**EXTRAIT CHOISI:**

+++++


[4] Cet extrait permet de comprendre le projet de littérature organique engagée de Philippe, et en même temps de préciser en quoi consistent ses relations sociales avec d’autres éthiques de classe que la sienne, c’est-à-dire la politesse sans fusion ni effusion. Il s’agit à la fois de remercier Maurice Barrès, éminent nationaliste, qui a pu l’aider en lui faisant attribuer son emploi auprès de la Préfecture de la Seine, — ce qui lui assurera une ressource de base jusqu’à la fin de sa vie, — et de manifester une position de classe à l’égide de laquelle il accepte cette aide et en remercie, mais sans s’abuser sur sa condition propre ni sur l’opposition sociale des visions politiques, et en définissant la sienne il manifeste son autonomie par rapport à son protecteur, pour être également clair sur son insoumission à l’idéologie nationaliste.

[5] Le premier Prix Goncourt, « le meilleur ouvrage d’imagination en prose, paru dans l’année » s’agissant presque exclusivement de roman, a été décerné en 1903 pour Force ennemie, de John-Antoine Nau, auteur quasiment inconnu aujourd’hui si ce n’était cité pour son Prix.

+++++

Recopiez le passage de l'extrait choisi en commençant à « [4] Cet extrait » et en terminant à « à l’idéologie nationaliste. ».

**JEU D'ENREGISTREMENTS:**
+++++

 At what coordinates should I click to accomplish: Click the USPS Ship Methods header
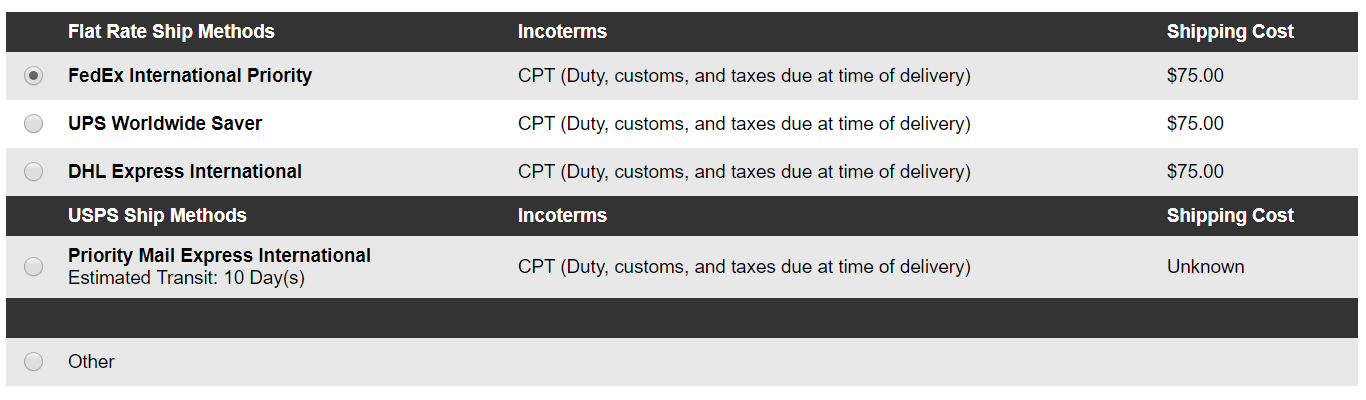[x=157, y=216]
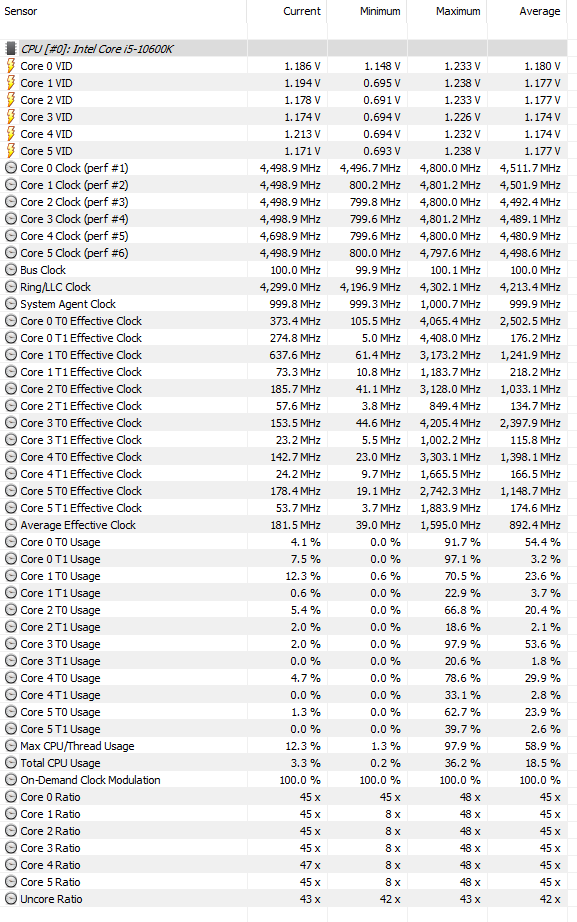Select the Core 5 Clock (perf #6) row

pos(284,253)
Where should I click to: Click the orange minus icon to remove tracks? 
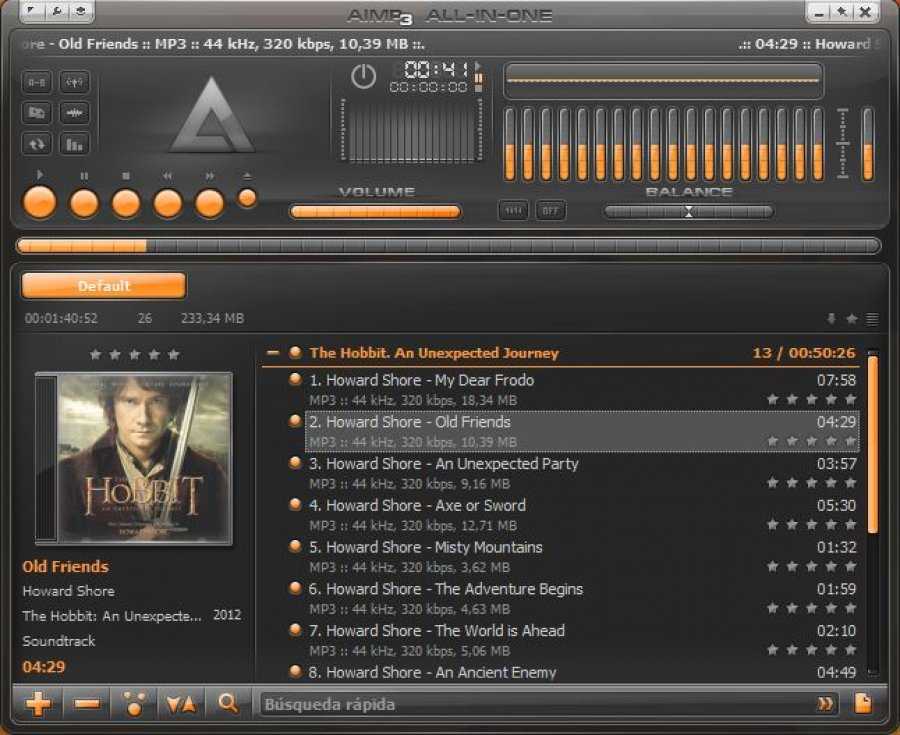(87, 704)

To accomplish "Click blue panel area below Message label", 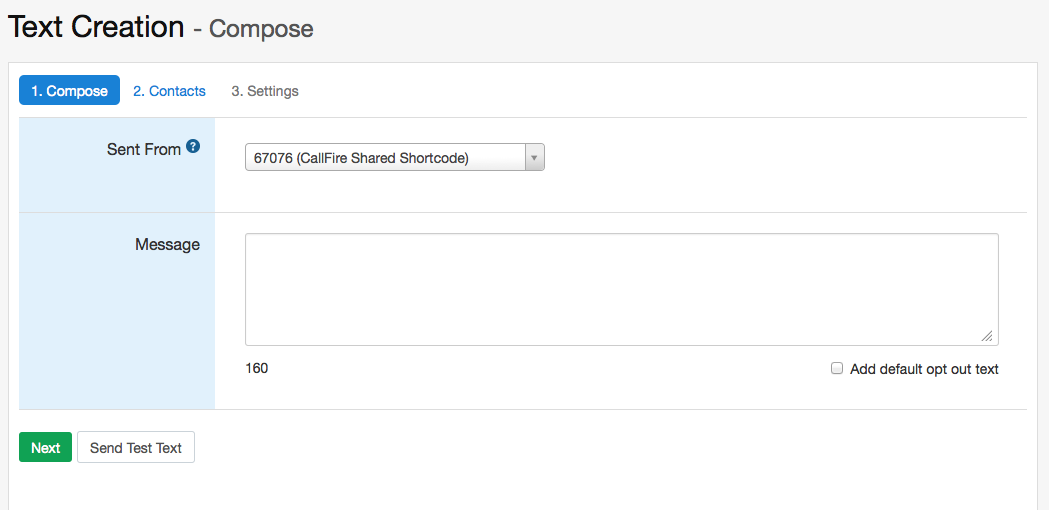I will tap(117, 330).
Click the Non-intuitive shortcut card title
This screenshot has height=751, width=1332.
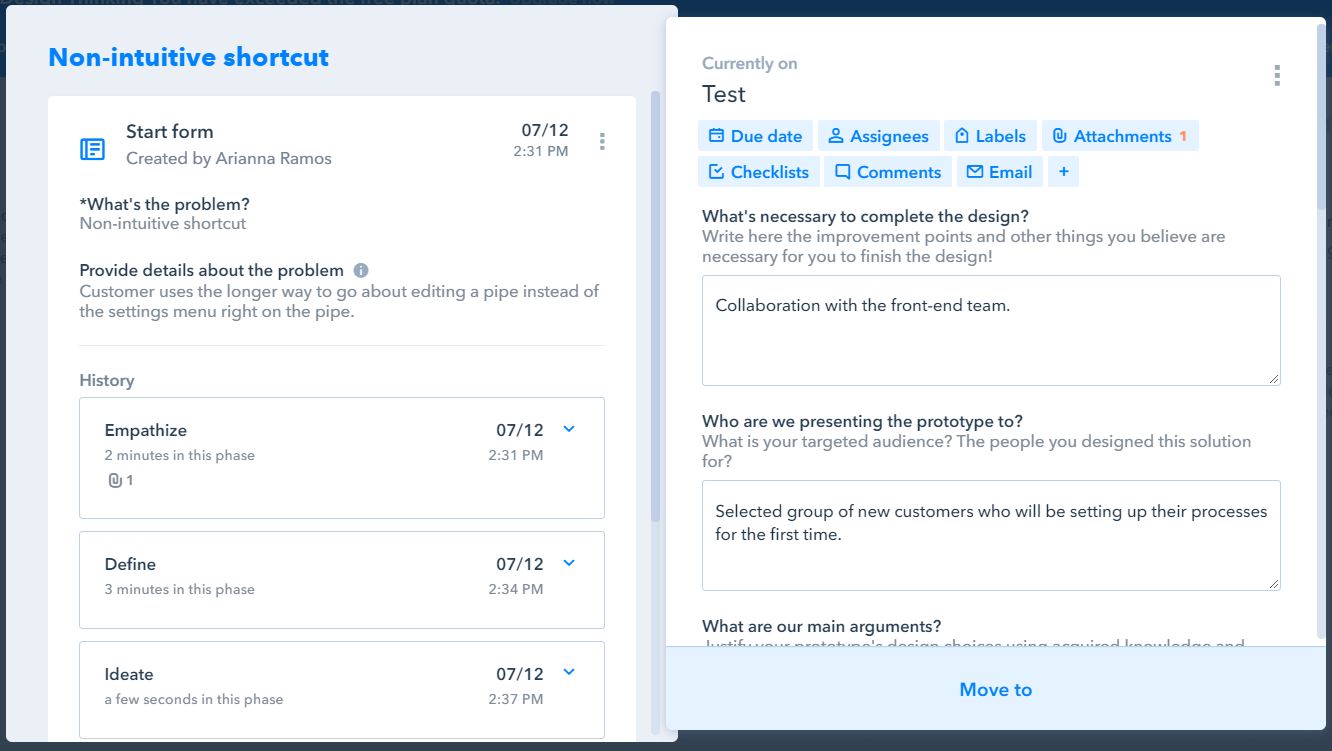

+++++

**ZONE DE RÉPONSE:**
[4] Cet extrait permet de comprendre le projet de littérature organique engagée de Philippe, et en même temps de préciser en quoi consistent ses relations sociales avec d’autres éthiques de classe que la sienne, c’est-à-dire la politesse sans fusion ni effusion. Il s’agit à la fois de remercier Maurice Barrès, éminent nationaliste, qui a pu l’aider en lui faisant attribuer son emploi auprès de la Préfecture de la Seine, — ce qui lui assurera une ressource de base jusqu’à la fin de sa vie, — et de manifester une position de classe à l’égide de laquelle il accepte cette aide et en remercie, mais sans s’abuser sur sa condition propre ni sur l’opposition sociale des visions politiques, et en définissant la sienne il manifeste son autonomie par rapport à son protecteur, pour être également clair sur son insoumission à l’idéologie nationaliste.